AIM -
Tally the lines of the items below that contain the word "entry", and give only that number.

INPUT RECORDS -
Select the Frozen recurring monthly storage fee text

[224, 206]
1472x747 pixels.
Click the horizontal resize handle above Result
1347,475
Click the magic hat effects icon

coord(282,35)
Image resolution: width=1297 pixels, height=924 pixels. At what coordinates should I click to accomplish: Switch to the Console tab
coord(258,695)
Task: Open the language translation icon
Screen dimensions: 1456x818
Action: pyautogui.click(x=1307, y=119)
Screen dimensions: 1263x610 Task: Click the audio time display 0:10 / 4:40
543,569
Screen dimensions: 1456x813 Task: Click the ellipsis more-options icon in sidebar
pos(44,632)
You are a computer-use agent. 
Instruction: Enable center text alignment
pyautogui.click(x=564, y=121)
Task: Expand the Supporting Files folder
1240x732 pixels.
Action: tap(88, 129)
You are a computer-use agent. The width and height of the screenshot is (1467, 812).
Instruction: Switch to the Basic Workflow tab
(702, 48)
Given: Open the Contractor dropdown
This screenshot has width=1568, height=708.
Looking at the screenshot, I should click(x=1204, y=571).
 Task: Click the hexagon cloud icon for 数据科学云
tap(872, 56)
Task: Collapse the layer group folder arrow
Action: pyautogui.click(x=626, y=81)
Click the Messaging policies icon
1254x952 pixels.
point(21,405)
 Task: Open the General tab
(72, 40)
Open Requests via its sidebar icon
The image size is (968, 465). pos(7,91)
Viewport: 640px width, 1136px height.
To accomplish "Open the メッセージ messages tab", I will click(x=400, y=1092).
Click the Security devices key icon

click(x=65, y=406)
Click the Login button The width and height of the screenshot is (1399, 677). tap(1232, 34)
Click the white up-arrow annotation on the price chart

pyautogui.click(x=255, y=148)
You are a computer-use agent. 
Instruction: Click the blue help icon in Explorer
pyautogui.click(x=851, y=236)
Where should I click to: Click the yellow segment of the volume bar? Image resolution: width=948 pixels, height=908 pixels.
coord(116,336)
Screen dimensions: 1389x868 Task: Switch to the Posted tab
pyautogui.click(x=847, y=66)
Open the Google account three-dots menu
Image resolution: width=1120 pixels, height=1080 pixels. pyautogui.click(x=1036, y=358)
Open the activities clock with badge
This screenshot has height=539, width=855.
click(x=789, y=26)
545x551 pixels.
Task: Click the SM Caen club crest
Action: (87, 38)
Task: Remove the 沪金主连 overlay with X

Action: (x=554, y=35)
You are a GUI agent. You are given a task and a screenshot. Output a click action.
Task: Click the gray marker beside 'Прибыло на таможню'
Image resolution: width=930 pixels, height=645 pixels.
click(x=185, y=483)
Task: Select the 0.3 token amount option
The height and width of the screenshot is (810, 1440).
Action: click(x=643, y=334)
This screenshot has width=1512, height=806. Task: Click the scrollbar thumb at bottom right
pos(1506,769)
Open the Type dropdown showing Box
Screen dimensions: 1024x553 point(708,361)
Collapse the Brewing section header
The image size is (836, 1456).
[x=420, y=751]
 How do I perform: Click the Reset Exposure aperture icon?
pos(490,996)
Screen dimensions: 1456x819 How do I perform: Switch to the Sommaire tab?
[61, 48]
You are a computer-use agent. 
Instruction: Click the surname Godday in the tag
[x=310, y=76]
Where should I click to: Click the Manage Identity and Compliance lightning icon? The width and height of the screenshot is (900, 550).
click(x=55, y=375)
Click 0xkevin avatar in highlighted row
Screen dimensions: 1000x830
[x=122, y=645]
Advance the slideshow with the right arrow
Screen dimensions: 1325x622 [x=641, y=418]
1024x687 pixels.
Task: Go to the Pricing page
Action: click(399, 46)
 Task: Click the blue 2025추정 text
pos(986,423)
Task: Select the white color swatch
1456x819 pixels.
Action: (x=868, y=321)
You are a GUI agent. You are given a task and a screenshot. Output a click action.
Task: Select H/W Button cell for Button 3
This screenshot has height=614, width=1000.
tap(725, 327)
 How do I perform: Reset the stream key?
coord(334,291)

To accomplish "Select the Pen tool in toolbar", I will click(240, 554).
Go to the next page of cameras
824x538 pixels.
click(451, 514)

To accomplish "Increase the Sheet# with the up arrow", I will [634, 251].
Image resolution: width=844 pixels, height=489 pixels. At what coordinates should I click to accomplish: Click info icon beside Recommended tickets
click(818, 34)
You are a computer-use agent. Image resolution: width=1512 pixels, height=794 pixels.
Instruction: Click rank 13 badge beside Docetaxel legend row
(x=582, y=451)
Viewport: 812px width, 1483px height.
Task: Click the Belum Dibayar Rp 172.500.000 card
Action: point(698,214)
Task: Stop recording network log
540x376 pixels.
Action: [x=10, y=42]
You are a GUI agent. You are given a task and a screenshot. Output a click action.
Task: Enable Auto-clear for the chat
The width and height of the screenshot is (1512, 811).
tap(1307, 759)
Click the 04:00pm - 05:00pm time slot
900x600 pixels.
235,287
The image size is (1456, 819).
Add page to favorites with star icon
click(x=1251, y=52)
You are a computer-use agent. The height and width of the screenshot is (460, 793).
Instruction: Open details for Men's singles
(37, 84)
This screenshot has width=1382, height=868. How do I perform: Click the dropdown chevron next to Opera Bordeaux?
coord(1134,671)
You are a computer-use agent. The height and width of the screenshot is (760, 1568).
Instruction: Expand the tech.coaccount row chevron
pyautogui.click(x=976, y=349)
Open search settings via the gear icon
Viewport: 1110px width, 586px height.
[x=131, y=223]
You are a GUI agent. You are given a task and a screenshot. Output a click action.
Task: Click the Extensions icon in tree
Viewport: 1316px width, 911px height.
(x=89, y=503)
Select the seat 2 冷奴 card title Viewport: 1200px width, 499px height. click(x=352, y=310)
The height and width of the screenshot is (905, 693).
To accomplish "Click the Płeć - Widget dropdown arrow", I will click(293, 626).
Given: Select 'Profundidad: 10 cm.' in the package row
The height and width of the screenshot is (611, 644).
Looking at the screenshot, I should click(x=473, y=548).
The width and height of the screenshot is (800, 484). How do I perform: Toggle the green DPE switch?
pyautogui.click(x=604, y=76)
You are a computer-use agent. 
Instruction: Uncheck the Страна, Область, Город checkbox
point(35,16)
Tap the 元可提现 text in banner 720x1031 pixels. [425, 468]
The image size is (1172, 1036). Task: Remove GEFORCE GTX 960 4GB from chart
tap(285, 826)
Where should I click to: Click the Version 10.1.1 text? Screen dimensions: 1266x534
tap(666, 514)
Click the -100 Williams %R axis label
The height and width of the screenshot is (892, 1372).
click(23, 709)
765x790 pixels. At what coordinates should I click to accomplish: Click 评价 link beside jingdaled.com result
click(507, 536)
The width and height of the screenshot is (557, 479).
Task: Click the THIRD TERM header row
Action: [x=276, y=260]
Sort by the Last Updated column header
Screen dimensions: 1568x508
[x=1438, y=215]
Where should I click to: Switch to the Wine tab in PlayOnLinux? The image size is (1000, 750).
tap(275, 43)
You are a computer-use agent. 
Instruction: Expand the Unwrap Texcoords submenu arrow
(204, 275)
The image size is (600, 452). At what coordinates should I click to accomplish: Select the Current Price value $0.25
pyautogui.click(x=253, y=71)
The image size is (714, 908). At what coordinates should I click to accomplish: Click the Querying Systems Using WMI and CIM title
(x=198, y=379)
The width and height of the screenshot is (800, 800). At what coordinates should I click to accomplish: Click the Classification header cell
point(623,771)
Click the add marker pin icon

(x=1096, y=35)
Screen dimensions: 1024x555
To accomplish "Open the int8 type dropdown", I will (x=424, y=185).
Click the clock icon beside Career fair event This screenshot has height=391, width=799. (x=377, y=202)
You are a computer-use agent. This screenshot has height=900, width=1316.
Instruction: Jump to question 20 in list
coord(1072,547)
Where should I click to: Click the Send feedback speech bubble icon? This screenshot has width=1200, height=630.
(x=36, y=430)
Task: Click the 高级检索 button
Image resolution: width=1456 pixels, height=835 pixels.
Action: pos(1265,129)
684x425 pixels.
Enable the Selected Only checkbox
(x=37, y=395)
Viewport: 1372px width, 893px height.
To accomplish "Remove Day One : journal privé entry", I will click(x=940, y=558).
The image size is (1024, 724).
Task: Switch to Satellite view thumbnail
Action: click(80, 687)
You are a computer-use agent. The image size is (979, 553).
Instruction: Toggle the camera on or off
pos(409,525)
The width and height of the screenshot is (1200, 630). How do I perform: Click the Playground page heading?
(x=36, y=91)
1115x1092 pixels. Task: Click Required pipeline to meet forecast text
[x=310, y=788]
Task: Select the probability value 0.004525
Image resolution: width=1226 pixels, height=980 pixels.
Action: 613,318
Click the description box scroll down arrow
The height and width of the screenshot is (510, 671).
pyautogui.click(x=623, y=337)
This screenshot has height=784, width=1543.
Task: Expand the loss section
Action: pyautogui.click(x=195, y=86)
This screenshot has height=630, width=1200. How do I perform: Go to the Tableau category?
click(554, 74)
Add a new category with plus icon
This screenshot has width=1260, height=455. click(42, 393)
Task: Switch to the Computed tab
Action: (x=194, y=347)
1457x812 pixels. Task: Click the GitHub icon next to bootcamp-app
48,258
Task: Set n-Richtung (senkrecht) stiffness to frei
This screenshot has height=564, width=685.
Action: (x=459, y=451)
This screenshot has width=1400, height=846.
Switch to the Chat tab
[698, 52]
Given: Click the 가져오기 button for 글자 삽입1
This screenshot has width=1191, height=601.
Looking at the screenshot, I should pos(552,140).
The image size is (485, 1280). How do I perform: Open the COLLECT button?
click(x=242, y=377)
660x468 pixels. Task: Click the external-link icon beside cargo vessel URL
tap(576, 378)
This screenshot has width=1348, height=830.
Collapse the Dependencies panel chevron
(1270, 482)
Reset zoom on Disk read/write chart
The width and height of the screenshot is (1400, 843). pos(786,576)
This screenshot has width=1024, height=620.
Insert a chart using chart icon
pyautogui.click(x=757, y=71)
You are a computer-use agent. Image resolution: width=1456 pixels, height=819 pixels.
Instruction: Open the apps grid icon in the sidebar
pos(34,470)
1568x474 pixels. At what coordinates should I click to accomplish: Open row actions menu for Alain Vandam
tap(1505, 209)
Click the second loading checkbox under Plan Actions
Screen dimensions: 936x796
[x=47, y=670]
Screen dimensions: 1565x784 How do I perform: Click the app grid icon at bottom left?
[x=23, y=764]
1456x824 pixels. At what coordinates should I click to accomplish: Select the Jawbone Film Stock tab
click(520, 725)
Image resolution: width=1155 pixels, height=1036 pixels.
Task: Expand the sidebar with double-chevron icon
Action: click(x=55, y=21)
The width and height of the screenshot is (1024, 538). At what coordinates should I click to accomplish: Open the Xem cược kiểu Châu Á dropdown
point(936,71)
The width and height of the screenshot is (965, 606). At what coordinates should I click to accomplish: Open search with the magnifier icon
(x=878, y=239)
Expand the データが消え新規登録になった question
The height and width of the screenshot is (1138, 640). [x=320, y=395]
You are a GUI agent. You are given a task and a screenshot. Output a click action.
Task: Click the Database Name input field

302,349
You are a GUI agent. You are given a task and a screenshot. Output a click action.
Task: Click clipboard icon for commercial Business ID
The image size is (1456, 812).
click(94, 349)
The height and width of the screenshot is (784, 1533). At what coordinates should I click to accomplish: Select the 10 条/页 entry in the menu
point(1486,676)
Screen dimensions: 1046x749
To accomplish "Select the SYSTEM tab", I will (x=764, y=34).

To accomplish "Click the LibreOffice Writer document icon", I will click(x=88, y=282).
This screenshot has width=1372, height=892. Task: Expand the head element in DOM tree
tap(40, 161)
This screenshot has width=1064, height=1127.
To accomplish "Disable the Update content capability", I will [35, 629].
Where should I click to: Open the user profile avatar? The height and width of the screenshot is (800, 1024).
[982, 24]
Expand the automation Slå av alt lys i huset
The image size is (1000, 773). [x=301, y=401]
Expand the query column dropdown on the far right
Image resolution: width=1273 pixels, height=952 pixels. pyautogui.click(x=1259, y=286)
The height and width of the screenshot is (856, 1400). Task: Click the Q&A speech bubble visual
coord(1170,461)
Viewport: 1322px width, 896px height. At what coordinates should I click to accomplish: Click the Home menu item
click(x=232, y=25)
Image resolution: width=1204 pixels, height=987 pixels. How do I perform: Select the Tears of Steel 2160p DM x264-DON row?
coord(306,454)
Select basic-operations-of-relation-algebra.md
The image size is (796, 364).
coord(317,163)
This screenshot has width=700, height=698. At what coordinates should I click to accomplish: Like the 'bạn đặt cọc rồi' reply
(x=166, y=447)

RESULT OF THE TASK -
2